What changes when you connect
Cascade gains a small set of accessibility primitives it can call without leaving the conversation:
get_started runs first whenever a prompt mentions accessibility,
review, audit, or WCAG. It sets the project's conformance level (A,
AA, or AAA) and pulls the review guide that drives the rest of the
work.
report_findings is what turns Cascade's discoveries into tracked
issues. Each finding lands on the dashboard with a slug, a description,
the file reference, and the WCAG criterion it maps to — the same shape
that the GitHub PR bot uses, so the trail is consistent.
fix_issue returns the project's preferred fix pattern for the
criterion in question. Cascade applies the pattern instead of inventing
one, which dramatically reduces the "Cascade picked a different ARIA
shape than yesterday" failure mode.
run_a11y_check is the last step. Cascade calls it after every fix
and won't mark the issue done unless the check passes. The dashboard
reflects the verified state, not the agent's optimism.
Example: a multi-file dialog refactor
Cascade is unusually well-suited to wide refactors, so the representative shape:
You: refactor all confirmation dialogs in src/components/dialogs/ to
use Radix Dialog instead of the hand-rolled version. Run a Jeikin
review while you're at it.
Cascade: [calls get_started — project is WCAG 2.2 AA]
Reading 7 files in src/components/dialogs/...
Before refactoring, three accessibility issues exist in the
current implementation:
- DeleteConfirm: no focus return to trigger on close (2.4.3)
- DiscardChanges: missing role="dialog" and aria-modal (4.1.2)
- SignOut: Escape key handler missing (2.1.1)
[calls report_findings — issues #318, #319, #320]
Refactoring to Radix Dialog. The new pattern handles focus
move, focus trap, focus return, and Escape natively.
[edits all 7 files]
[calls run_a11y_check on each affected file]
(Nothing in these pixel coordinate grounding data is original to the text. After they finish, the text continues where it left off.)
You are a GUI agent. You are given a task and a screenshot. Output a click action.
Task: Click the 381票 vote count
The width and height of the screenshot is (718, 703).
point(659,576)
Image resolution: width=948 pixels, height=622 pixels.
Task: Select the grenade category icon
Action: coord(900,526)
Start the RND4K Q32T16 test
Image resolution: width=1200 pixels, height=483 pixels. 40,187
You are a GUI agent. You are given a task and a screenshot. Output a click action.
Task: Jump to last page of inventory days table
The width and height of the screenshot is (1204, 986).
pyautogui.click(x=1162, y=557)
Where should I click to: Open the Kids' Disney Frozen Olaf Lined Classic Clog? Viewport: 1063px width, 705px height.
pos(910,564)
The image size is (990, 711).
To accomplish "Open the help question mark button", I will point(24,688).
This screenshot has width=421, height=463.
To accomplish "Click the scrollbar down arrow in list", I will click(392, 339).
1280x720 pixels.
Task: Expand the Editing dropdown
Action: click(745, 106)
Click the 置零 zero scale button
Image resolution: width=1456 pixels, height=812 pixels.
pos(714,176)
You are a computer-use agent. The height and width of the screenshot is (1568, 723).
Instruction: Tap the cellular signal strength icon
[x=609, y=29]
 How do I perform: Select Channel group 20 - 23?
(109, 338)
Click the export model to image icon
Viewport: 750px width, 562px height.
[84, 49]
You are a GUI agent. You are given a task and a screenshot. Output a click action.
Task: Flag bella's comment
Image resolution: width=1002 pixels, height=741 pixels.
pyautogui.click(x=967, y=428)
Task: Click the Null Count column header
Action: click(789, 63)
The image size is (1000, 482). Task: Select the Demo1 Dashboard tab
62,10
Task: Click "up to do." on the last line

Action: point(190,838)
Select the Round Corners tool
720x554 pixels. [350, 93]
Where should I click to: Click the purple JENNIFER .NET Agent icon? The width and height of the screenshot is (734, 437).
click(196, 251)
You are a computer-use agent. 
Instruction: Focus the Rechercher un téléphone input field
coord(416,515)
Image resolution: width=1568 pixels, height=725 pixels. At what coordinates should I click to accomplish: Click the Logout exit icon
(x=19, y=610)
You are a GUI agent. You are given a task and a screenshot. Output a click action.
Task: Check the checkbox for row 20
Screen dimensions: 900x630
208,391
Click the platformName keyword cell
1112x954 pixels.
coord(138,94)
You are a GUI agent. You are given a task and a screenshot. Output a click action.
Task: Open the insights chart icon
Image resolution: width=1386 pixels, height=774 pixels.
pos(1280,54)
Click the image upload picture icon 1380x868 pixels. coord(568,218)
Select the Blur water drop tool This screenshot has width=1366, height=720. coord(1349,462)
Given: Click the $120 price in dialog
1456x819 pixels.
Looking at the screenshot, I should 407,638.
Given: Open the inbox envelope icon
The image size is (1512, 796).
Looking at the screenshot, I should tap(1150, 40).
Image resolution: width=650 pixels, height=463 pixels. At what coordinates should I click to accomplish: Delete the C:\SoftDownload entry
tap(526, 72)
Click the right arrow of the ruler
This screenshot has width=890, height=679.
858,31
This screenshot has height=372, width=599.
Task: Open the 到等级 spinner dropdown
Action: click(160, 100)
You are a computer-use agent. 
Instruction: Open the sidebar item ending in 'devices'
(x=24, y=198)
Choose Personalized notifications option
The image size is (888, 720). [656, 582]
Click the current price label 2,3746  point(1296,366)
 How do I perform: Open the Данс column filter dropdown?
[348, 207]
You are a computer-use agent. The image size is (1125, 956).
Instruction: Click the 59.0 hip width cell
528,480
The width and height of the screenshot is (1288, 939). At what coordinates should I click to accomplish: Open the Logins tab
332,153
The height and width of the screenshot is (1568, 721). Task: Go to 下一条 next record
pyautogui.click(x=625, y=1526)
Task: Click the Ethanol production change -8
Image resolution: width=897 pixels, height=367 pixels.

All three issues resolved by the refactor. Issues #318–#320
marked done with reference to the Radix migration.The dashboard shows three tracked issues, each linked to the refactor commit, with the accessible-modal pattern as the citation. The trail exists whether or not Cascade is still in the conversation.
Common workflows
Cascade Plan mode. Before Cascade executes a multi-file plan, ask
it to "include accessibility checks in the plan." Each step now ends
with run_a11y_check, so accessibility regressions are caught inside
the same loop that introduced them rather than after the plan
completes.
Pre-merge review. On a feature branch, ask Cascade to "Jeikin- review the changes since main." It walks the diff, reports findings, and queues fixes. The output is the same shape the GitHub PR bot produces, so what Cascade catches now is what won't surface on the PR.
Pattern enforcement. When introducing a new widget type (combobox,
tab list, tree view), prompt Cascade to "build this using the Jeikin
pattern for X." fix_issue returns the project's canonical pattern
and Cascade uses it as the scaffold — no invented ARIA shape, no
forgotten state attributes.
What Cascade can and can't do with Jeikin
Can: read every file in the workspace, propose and apply multi- file changes, report findings on each file it touches, verify fixes against the criterion they targeted, and surface results through Cascade's normal change-review UI.
Can't: make judgement calls on criteria that fundamentally require human review. WCAG 1.1.1 alt-text quality, 2.4.6 heading specificity, 3.3.3 error-suggestion helpfulness — Cascade flags candidates and proposes wording; a person has to confirm the meaning lands.
Won't: trade off rigour for speed. If the project sets AAA, Cascade won't quietly drop to AA when a criterion is awkward. It will either fix it, ask, or leave the issue open with a note explaining why.